Task
Only the lines from the one with "Given: Choose the" through the last belong in the output; print them exactly as given below.
══ Available data ══
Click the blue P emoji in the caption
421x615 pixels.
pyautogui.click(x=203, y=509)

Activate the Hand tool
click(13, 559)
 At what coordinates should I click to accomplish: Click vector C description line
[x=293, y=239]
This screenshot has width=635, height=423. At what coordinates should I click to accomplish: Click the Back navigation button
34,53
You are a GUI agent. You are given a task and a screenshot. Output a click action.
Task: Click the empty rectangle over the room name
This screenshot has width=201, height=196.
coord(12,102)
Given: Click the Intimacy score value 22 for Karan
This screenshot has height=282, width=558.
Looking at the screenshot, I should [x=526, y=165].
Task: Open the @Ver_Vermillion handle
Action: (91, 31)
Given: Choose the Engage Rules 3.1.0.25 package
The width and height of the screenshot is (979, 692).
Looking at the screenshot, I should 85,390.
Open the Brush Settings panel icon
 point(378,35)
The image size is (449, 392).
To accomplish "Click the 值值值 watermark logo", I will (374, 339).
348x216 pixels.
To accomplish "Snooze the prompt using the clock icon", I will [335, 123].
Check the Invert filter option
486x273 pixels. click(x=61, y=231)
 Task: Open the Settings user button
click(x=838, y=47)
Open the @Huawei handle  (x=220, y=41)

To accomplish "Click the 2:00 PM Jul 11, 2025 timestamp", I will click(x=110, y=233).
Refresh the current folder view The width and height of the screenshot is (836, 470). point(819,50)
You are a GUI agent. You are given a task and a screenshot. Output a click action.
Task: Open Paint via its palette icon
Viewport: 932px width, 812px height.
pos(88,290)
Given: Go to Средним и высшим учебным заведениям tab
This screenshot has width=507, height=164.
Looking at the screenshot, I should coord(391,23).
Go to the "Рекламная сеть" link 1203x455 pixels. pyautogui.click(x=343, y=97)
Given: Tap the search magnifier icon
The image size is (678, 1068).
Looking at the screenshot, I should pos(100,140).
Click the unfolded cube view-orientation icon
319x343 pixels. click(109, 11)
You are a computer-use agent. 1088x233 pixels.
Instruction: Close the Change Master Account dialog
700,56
═══
Answer space
Given: Choose the Engage Rules 3.1.0.25 package
The width and height of the screenshot is (979, 692).
Looking at the screenshot, I should 85,390.
Open the Brush Settings panel icon
 point(378,35)
The image size is (449, 392).
To accomplish "Click the 值值值 watermark logo", I will (374, 339).
348x216 pixels.
To accomplish "Snooze the prompt using the clock icon", I will [335, 123].
Check the Invert filter option
486x273 pixels. click(x=61, y=231)
 Task: Open the Settings user button
click(x=838, y=47)
Open the @Huawei handle  (x=220, y=41)

To accomplish "Click the 2:00 PM Jul 11, 2025 timestamp", I will click(x=110, y=233).
Refresh the current folder view The width and height of the screenshot is (836, 470). point(819,50)
You are a GUI agent. You are given a task and a screenshot. Output a click action.
Task: Open Paint via its palette icon
Viewport: 932px width, 812px height.
pos(88,290)
Given: Go to Средним и высшим учебным заведениям tab
This screenshot has width=507, height=164.
Looking at the screenshot, I should coord(391,23).
Go to the "Рекламная сеть" link 1203x455 pixels. pyautogui.click(x=343, y=97)
Given: Tap the search magnifier icon
The image size is (678, 1068).
Looking at the screenshot, I should pos(100,140).
Click the unfolded cube view-orientation icon
319x343 pixels. click(109, 11)
You are a computer-use agent. 1088x233 pixels.
Instruction: Close the Change Master Account dialog
700,56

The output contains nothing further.